■ EXTRAIT DU TEXTE:
* * *

J’avais envie de vous offrir un peu de beauté, en ce début d’année. J’ai pensé à cette pièce de violon, pleine de chaleur et de nostalgie. Puis je l’ai remarquée, elle : cette troisième personne, discrètement installée près du pianiste.

Elle est là, personne ne sait son nom, elle suit la musique avec attention, avec émotion même, mais sans voler la vedette, car son rôle se limite à une seule chose : tourner les pages.

On vient de tourner une année, tout en demeurant obstinément sur la même page : la COVID-19 fait du surplace.

En musique, la page mal tournée, c’est une catastrophe potentielle.

Depuis le XIXsiècle, les grands solistes jouent de mémoire (autre source de péril), mais à l’orchestre ou en petit ensemble, on a les partitions devant soi.

Quand la musique avance à toute vitesse, l’opération se répète souvent. Dans les sections de violons d’un orchestre, en général, deux musiciens se partagent un lutrin, et l’un d’eux est attitré à la tourne des pages. Celui qui continue à jouer doit s’assurer de maintenir un flot impeccable pendant l’opération. Quand la COVID-19 impose de jouer chacun avec son lutrin, les partitions sont ajustées pour que les tournes de page ne se fassent pas toutes en même temps : bricolage supplémentaire pour les musicothécaires.

Quand on joue d’un clavier, les deux mains sont occupées à temps plein. En répétition, on laisse tomber quelques notes pour tourner la page, mais en concert, une assistance est essentielle. J’ai un jour emmené un groupe entendre un concert donné par deux pianistes. Ma grande surprise a été le nombre de questions que mon groupe avait à poser sur… les tourneuses de pages.

* * *

■ ACTIVITÉ: Poursuivez le texte sur les tourneurs de pages en musique après sa dernière phrase. Les items ne jouent aucun rôle dans ce travail.

(Données d’ancrage par coordonnées de pixels)
* * *

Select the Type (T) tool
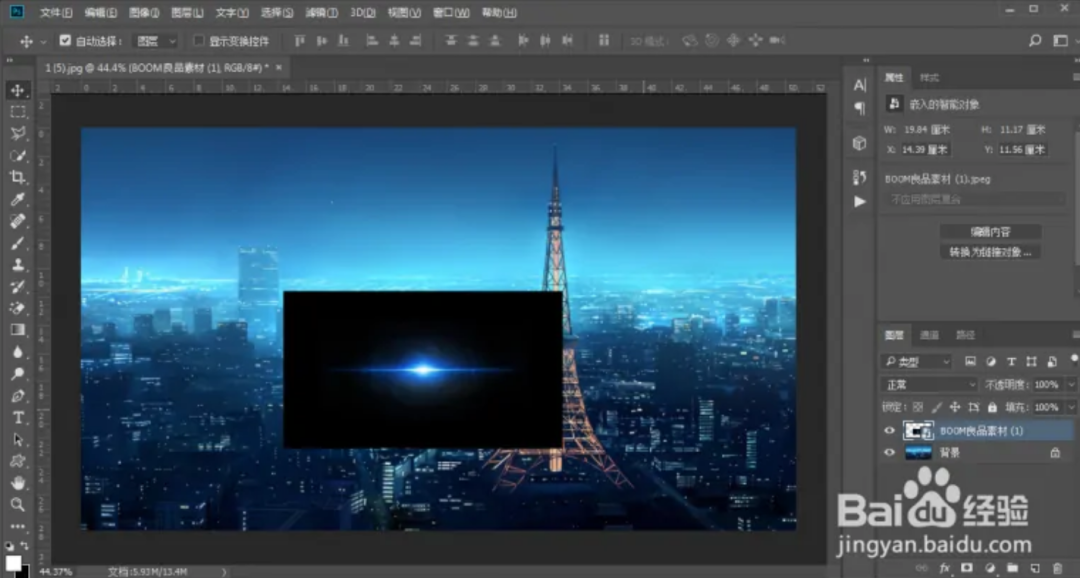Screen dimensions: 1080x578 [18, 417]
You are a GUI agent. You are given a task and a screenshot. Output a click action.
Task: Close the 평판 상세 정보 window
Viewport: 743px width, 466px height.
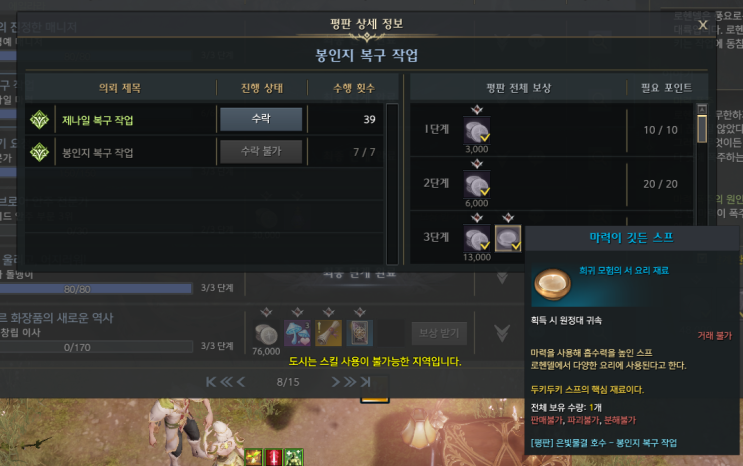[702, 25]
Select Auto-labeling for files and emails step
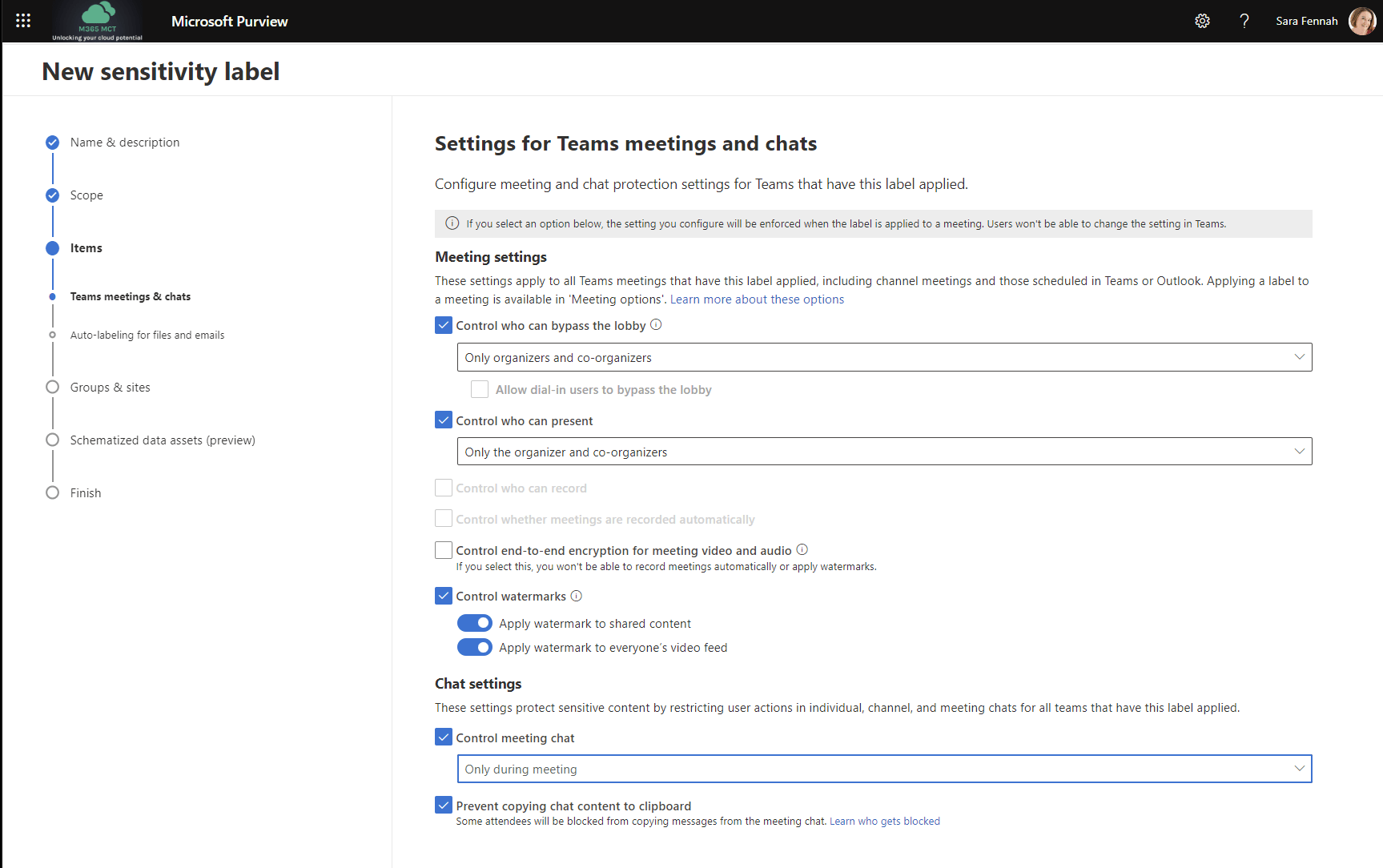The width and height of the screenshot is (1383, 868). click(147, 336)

* * *

■ RÉPONSE CI-DESSOUS:
Tous avaient senti une légère tension entre les pianistes, qui en avaient plein les pattes avec une transcription pour deux pianos du Sacre du printemps, et les jeunes tourneuses de pages qui voulaient bien faire.

Le cinéaste Denis Dercourt a tiré le film La tourneuse de pages, un habile thriller psychologique de cette tension, toujours un peu présente, en la poussant très loin.

Certains musiciens, comme la pianiste jouée par Catherine Frot dans ce film, ont leur tourneur attitré. Si on en a vu cacher maladroitement une relation extraconjugale sous ce titre (je ne donnerai aucun nom), dans le film de Dercourt, il est plutôt question de vengeance.

En général, c’est un petit boulot pas très bien payé, assez exigeant, mais sans drame. Pendant un concert, le tourneur est assis à la gauche du pianiste, et doit s’assurer de ne jamais cacher la musique en allant attraper le coin de la page, à l’extrême droite du cahier.

Comment sait-il quand tourner ? D’abord, on doit savoir lire la musique pour tourner ; bien lire, et lire rapidement. Puis, il y a le signe de tête du musicien, plus ou moins subtil selon les circonstances. Mais surtout, la discrétion et la précision sont essentielles dans le geste du tourneur ou de la tourneuse, qui doit se faire oublier, sans tomber dans la lune.

Évidemment, il y a des ratages, dont certains sont captés en direct.

Mais l’histoire de tourne de page la plus drôle, je la tiens d’Isolde Lagacé, directrice de la salle Bourgie, qui la raconte en mimant la scène.

Dans les années 1980, pendant le festival d’Orford, on voyait parfois de gros papillons de nuit affolés se perdre sur scène. Une tourneuse de page — la légende dit qu’elle était habillée en jaune et portait des bijoux bruyants – s’était d’abord exprimée par des grimaces et des gestes pour repousser une de ces bestioles. Puis, alors que les musiciens jouaient sans se laisser déconcentrer, elle avait eu l’idée saugrenue de saisir un gros volume de sonates posé sur le coin du piano, de se lever et d’attendre que l’intrus se pose sur le dos du pianiste. La foule retenait son souffle, en pensant à l’unisson : « Elle ne va pas faire ÇA ! »

Eh oui, un bon élan, et paf ! Le pianiste, imperturbable, a accusé le coup, continuant de jouer sans en échapper une.

Peu à peu, l’écran de l’iPad remplace les partitions de papier, et les pages se succèdent grâce à une pédale. Mais pour les pianistes, ça fait parfois une pédale de trop. Et pour bien des musiciens, comme pour certains lecteurs de romans, rien ne vaut le papier, et le texte découvert deux pages à la fois, en tournant la précédente.

Bonne année à tous, en espérant tourner la page pandémique le plus vite possible.